そしてレース後数日して、BMWが今シーズン限りでのF1撤退を発表しました。この不況時に、力を入れて作ったマシンがこの体たらくでは、参戦の意義を問われるのも仕方のないことなのかもしれません…。ドライバー2人の今後が気になります。ザウバーとしてチームが存続するなら、そこに残る可能性もありますが…。これが昨年末の出来事だったら、クビサは引っ張りだこだったかもしれません。

■ルノー(KERS非搭載)
ピケJr.12位。アロンソリタイア。
絶対に結果を残すことが必要だったピケJr.は、良いスタートを切ったものの、作戦が裏目裏目で12位止まり。ブリアトーレとの確執も明らかになっていて、これでマシンを降りる可能性が濃厚です。次に乗るチームを探そうにも、あまり良いイメージを残せなかったため、交渉は難航しそうです。

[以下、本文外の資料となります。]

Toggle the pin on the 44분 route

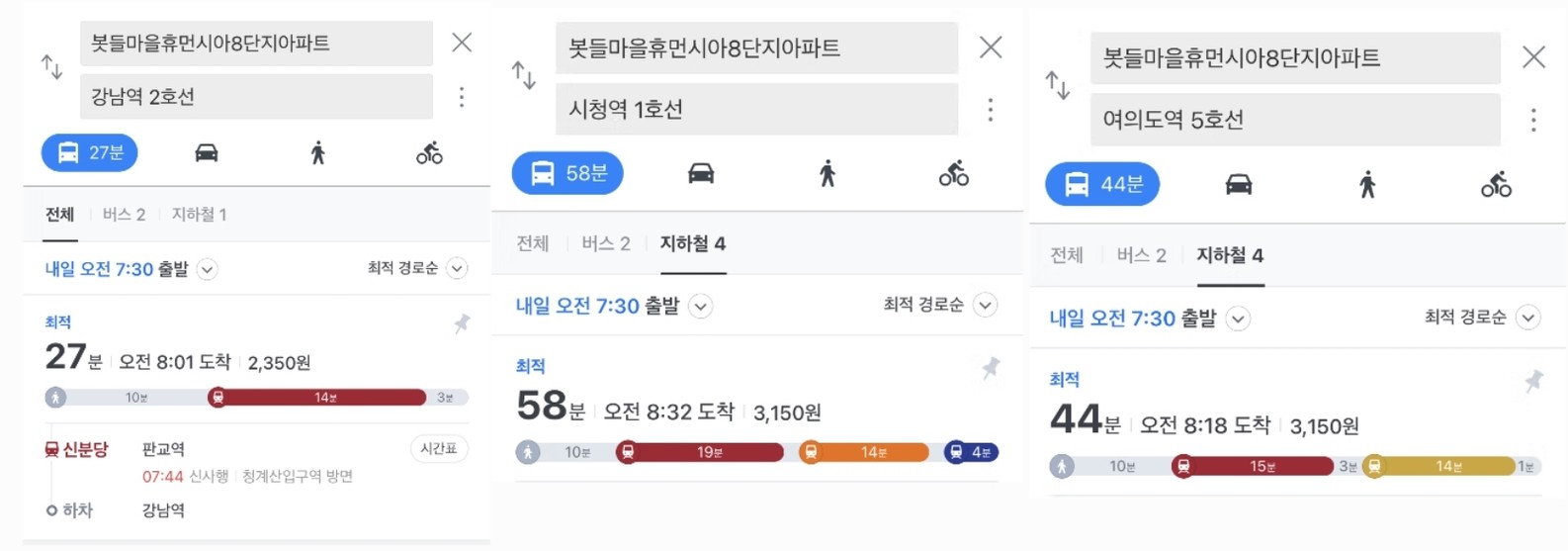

ポールスタートのアロンソはトップを守ったままピットへ。しかしそこで右前輪の取り付けに失敗。しばらくスロー走行後にタイヤが丸ごと外れ、バウンド。その後3輪状態でピットに戻り修理したものの、マシン状態が悪化していて結局リタイア。

ホイールナットが緩んだままアロンソをピットからスタートさせたとして、FIAはルノーに次戦出場停止処分を下しました。厳しいですが、前週にF2でサーティースのヘルメットをタイヤが直撃して死亡するという事故が起きたばかりで、ルノーは最悪のタイミングでそれを連想させるようなトラブルを起こしてしまいました。

そして、次のヨーロッパGPはスペインのバレンシアでの開催。アロンソのために作られたような、スペインで2つ目のレースなのです。そこにアロンソが出られないというのは、プロモーターの死活問題につながってしまいます。初開催の昨年は中嶋一貴に追突され、1周でリタイア。今年は出走すら許されず…。ただでさえチケットが売れず苦労していたというのに、これはあまりに痛手すぎます。

ルノーはこの件について控訴中で、極めて政治的な判断が下される可能性も残されています。

■フォース・インディア(KERS非搭載)
フィジケラ14位。スーティルリタイア。
フィジケラは最近、ポイントまであと一歩というレースを続けてきましたが、今回は周回遅れ。それでも良いレースをしたと思います。

スーティルはエンジンが高温になるトラブルでリタイア。結果だけ見れば、開幕戦の9位以降は常に下位。実力はこんなものではないはず。

■トロ・ロッソ(KERS非搭載)
アルグエルスアリ15位。ブエミ16位。
アルグエルスアリはデビュー戦でチームメイトを上回りましたw 現時点では明らかにボーデに劣っていますが、今回はブエミのミスとトラブルが多すぎました。もっとも、ブエミも新人ですからね(笑)


F1サーカスは夏期休暇に入ります。次戦ヨーロッパGPは8月23日。バレンシアでの2度目の開催です。昨年はつまらないパレードレースとなってしまいましたが、今回はどうでしょうか。